SOURCE:
╭──
YouGov have put out their final poll before the EU elections tomorrow. They have the Brexit Party storming ahead on 37%, the Lib Dems in second on 19%, Labour in third on 13%, the Green on 12% – and the Tories on a lowly 7%. It should be noted again that this is a difficult election to poll; also, that YouGov are showing significantly lower Labour numbers than other pollster. Yet if these are taken at face value, Labour could slip into fourth place, behind not only the Lib Dems but the Greens as well.
There is no doubt that if the two main parties end up with 20% or lower in a national election, that would be news in and of itself. Whatever those parties think, putting that genie back in the bottle will be tricky. The assumption that voters will simply return to the Tories and Labour might end up being the correct one; then again, they might not.
In a way, the result will be worse for Labour, no matter how badly the Tories do. And I know many people who read this blog think I always say that about the Labour Party, no matter how existential a crisis the Tories face. But it has to be said that the Tories at least get a chance to pick a new leader and have some sort of honeymoon period off the back of that. They could pick very badly, yes, but still, they have that up their sleeve. Labour meanwhile are seemingly stuck with grouchy grandpa forever, who let us not forget only 12% think is doing well, while 81% say he isn’t. For a leader of the opposition to have an approval rating of -69%, particularly when facing a governing party in free fall with a very unpopular prime minister leading it, is diabolical.
╰──
Word and element location records:
╭──
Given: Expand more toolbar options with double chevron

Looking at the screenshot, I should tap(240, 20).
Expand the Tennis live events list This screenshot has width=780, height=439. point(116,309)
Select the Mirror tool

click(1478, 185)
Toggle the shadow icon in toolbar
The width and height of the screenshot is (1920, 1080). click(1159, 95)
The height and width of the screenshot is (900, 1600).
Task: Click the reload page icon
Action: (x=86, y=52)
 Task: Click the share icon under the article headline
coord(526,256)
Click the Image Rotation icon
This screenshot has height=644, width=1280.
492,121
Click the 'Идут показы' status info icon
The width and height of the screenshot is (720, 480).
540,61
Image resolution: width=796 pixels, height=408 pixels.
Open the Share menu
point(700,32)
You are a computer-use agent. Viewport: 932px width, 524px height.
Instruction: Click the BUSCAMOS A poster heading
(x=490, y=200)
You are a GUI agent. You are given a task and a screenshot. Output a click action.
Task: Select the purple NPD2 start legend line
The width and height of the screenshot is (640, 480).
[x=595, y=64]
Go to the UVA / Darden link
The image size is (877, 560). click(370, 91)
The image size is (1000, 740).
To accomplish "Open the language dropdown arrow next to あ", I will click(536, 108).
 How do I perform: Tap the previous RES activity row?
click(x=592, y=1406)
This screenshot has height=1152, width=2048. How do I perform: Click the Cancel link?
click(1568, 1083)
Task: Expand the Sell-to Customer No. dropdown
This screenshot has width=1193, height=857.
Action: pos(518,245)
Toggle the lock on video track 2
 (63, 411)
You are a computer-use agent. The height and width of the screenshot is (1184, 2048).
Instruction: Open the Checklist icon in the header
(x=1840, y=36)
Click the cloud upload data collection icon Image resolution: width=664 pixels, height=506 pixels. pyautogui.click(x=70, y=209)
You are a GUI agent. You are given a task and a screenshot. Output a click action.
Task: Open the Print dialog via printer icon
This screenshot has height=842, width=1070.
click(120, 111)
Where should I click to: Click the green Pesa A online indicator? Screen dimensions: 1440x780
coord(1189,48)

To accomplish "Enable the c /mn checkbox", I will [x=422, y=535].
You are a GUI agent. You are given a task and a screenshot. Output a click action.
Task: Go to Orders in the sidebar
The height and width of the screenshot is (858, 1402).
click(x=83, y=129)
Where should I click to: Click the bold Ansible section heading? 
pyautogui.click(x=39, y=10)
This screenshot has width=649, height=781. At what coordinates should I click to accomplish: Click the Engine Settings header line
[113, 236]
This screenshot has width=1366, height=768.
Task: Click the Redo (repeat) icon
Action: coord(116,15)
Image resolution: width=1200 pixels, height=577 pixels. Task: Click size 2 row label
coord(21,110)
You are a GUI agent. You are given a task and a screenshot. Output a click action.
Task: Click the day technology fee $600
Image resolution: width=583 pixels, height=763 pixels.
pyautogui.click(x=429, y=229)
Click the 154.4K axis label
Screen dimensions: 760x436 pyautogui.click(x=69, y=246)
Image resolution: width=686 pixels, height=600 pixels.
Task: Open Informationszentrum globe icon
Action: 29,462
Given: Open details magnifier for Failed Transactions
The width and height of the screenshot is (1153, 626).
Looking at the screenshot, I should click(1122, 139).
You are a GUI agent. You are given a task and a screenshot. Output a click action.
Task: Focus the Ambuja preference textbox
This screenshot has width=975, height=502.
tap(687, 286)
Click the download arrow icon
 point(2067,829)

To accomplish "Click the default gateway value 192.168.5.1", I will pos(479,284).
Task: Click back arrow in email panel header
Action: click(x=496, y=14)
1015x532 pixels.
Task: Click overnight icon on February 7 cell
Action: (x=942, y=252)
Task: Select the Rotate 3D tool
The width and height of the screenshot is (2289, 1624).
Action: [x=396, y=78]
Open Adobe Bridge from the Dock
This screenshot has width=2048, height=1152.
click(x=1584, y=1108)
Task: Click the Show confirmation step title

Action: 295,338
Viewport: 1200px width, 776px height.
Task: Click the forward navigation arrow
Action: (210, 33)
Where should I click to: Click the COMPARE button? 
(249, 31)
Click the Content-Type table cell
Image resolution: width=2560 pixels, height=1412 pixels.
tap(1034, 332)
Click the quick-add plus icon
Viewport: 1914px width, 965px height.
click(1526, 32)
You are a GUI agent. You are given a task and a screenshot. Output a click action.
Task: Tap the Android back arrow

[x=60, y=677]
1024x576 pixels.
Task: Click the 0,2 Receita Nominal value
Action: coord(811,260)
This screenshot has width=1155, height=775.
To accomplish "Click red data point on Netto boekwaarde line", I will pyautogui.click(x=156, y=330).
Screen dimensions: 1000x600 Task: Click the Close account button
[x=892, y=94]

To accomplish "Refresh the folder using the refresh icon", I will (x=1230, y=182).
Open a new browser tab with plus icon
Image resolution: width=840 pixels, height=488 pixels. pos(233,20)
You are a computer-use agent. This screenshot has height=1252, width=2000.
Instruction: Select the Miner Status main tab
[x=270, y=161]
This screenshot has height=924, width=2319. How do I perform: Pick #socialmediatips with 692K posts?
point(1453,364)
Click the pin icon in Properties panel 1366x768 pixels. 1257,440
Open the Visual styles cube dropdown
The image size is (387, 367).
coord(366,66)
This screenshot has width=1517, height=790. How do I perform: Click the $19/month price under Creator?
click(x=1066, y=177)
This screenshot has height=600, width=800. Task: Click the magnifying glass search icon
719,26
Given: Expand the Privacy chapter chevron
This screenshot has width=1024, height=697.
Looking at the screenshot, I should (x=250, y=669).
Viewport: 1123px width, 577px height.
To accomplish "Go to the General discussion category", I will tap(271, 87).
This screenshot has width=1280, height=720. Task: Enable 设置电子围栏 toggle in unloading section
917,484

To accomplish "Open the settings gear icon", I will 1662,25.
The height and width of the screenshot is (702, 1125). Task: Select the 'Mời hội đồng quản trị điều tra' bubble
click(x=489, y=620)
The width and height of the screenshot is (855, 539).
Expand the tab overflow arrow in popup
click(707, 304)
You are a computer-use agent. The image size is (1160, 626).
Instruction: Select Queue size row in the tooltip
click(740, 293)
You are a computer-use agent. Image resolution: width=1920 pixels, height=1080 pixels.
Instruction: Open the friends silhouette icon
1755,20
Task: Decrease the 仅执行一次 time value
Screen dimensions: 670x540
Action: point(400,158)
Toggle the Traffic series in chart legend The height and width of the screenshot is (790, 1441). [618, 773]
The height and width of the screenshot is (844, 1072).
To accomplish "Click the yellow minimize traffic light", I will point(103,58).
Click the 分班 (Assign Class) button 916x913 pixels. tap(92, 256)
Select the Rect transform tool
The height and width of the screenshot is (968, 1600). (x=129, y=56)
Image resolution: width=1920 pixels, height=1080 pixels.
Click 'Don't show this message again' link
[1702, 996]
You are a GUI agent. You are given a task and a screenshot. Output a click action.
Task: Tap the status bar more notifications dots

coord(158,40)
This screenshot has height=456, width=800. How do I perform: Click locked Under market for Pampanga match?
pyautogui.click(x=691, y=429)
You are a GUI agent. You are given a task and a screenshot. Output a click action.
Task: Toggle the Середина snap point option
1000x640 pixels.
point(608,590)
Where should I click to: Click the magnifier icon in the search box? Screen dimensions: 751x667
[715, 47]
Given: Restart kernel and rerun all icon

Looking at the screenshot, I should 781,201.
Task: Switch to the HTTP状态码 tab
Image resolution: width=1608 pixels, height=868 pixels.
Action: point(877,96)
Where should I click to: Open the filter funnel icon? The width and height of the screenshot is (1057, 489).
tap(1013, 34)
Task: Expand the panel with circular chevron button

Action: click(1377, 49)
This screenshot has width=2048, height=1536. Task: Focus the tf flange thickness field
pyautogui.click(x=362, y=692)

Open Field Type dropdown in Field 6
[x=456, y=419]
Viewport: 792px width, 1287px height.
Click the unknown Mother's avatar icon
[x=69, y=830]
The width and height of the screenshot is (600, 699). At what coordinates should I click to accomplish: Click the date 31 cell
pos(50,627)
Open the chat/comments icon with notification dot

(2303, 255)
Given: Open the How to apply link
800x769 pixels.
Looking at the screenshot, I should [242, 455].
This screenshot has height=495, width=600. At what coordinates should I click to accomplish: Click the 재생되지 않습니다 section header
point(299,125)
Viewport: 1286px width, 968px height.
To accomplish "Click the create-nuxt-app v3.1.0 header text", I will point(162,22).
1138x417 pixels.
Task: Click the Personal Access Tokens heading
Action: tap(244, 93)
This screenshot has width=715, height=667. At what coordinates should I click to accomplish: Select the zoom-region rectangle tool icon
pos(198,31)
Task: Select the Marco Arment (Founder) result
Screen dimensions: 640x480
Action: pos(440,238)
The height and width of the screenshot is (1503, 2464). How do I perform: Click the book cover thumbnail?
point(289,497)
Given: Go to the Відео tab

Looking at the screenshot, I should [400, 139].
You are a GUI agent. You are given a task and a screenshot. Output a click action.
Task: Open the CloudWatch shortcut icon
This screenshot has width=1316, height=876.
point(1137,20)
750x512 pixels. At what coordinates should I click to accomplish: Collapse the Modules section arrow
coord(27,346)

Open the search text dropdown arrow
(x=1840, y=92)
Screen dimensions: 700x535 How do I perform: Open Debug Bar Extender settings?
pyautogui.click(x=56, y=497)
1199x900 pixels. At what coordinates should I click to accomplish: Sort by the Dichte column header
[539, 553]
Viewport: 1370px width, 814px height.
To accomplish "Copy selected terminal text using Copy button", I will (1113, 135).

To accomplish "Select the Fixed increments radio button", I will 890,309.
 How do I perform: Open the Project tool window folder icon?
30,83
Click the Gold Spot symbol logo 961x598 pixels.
╰──
OBJECTIVE A:
According to the poll commentary, what percentage does YouGov's final poll give the Tories?
OBJECTIVE B:
For each statement, say whether it agrees with the poll commentary, answering yes or no and quoting the deciding words: (i) The Lib Dems are in second place on 19% in the YouGov poll. (ii) YouGov shows higher Labour numbers than other pollsters. (iii) 81% say the Labour leader is not doing well.
OBJECTIVE C:
Reproduce the part of the poll commentary between "In a way, the" and "it, is diabolical.", inclusive.
The listing has no connection to the poll commentary.

PROBLEM SOLUTION A:
7%

PROBLEM SOLUTION B:
(i) Yes: "the Lib Dems in second on 19%"
(ii) No: "YouGov are showing significantly lower Labour numbers than other pollster"
(iii) Yes: "while 81% say he isn’t"

PROBLEM SOLUTION C:
In a way, the result will be worse for Labour, no matter how badly the Tories do. And I know many people who read this blog think I always say that about the Labour Party, no matter how existential a crisis the Tories face. But it has to be said that the Tories at least get a chance to pick a new leader and have some sort of honeymoon period off the back of that. They could pick very badly, yes, but still, they have that up their sleeve. Labour meanwhile are seemingly stuck with grouchy grandpa forever, who let us not forget only 12% think is doing well, while 81% say he isn’t. For a leader of the opposition to have an approval rating of -69%, particularly when facing a governing party in free fall with a very unpopular prime minister leading it, is diabolical.